- [The problem]:
Please print every record below exactly as it appears.

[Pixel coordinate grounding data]
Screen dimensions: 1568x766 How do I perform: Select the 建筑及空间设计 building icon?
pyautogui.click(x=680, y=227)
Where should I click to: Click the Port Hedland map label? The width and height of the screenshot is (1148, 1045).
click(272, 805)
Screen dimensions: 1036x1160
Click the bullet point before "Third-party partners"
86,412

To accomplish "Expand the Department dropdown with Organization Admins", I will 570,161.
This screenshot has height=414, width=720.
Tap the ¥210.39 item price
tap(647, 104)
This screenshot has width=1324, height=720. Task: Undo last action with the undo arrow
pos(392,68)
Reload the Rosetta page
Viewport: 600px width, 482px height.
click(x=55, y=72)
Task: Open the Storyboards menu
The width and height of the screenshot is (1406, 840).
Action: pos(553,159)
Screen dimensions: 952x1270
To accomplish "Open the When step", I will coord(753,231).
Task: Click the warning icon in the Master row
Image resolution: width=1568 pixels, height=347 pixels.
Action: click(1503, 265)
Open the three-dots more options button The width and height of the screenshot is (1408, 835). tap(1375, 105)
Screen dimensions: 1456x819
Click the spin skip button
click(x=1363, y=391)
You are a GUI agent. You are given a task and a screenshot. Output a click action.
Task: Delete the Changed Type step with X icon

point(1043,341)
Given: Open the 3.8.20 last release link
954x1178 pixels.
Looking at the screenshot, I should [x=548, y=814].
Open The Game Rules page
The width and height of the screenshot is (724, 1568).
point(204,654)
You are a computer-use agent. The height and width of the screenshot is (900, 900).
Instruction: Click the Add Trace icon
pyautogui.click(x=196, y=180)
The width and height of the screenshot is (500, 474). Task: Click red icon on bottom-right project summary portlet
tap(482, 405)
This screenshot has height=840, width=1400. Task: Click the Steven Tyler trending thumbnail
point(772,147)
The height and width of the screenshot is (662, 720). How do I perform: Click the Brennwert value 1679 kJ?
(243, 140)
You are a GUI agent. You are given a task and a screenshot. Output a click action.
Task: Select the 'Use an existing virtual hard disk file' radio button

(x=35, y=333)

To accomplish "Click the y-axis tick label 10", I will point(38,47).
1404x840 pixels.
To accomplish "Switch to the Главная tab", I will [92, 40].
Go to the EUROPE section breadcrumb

- [Answer]:
Screen dimensions: 1568x766 How do I perform: Select the 建筑及空间设计 building icon?
pyautogui.click(x=680, y=227)
Where should I click to: Click the Port Hedland map label? The width and height of the screenshot is (1148, 1045).
click(272, 805)
Screen dimensions: 1036x1160
Click the bullet point before "Third-party partners"
86,412

To accomplish "Expand the Department dropdown with Organization Admins", I will 570,161.
This screenshot has height=414, width=720.
Tap the ¥210.39 item price
tap(647, 104)
This screenshot has width=1324, height=720. Task: Undo last action with the undo arrow
pos(392,68)
Reload the Rosetta page
Viewport: 600px width, 482px height.
click(x=55, y=72)
Task: Open the Storyboards menu
The width and height of the screenshot is (1406, 840).
Action: pos(553,159)
Screen dimensions: 952x1270
To accomplish "Open the When step", I will coord(753,231).
Task: Click the warning icon in the Master row
Image resolution: width=1568 pixels, height=347 pixels.
Action: click(1503, 265)
Open the three-dots more options button The width and height of the screenshot is (1408, 835). tap(1375, 105)
Screen dimensions: 1456x819
Click the spin skip button
click(x=1363, y=391)
You are a GUI agent. You are given a task and a screenshot. Output a click action.
Task: Delete the Changed Type step with X icon

point(1043,341)
Given: Open the 3.8.20 last release link
954x1178 pixels.
Looking at the screenshot, I should [x=548, y=814].
Open The Game Rules page
The width and height of the screenshot is (724, 1568).
point(204,654)
You are a computer-use agent. The height and width of the screenshot is (900, 900).
Instruction: Click the Add Trace icon
pyautogui.click(x=196, y=180)
The width and height of the screenshot is (500, 474). Task: Click red icon on bottom-right project summary portlet
tap(482, 405)
This screenshot has height=840, width=1400. Task: Click the Steven Tyler trending thumbnail
point(772,147)
The height and width of the screenshot is (662, 720). How do I perform: Click the Brennwert value 1679 kJ?
(243, 140)
You are a GUI agent. You are given a task and a screenshot. Output a click action.
Task: Select the 'Use an existing virtual hard disk file' radio button

(x=35, y=333)

To accomplish "Click the y-axis tick label 10", I will point(38,47).
1404x840 pixels.
To accomplish "Switch to the Главная tab", I will [92, 40].
Go to the EUROPE section breadcrumb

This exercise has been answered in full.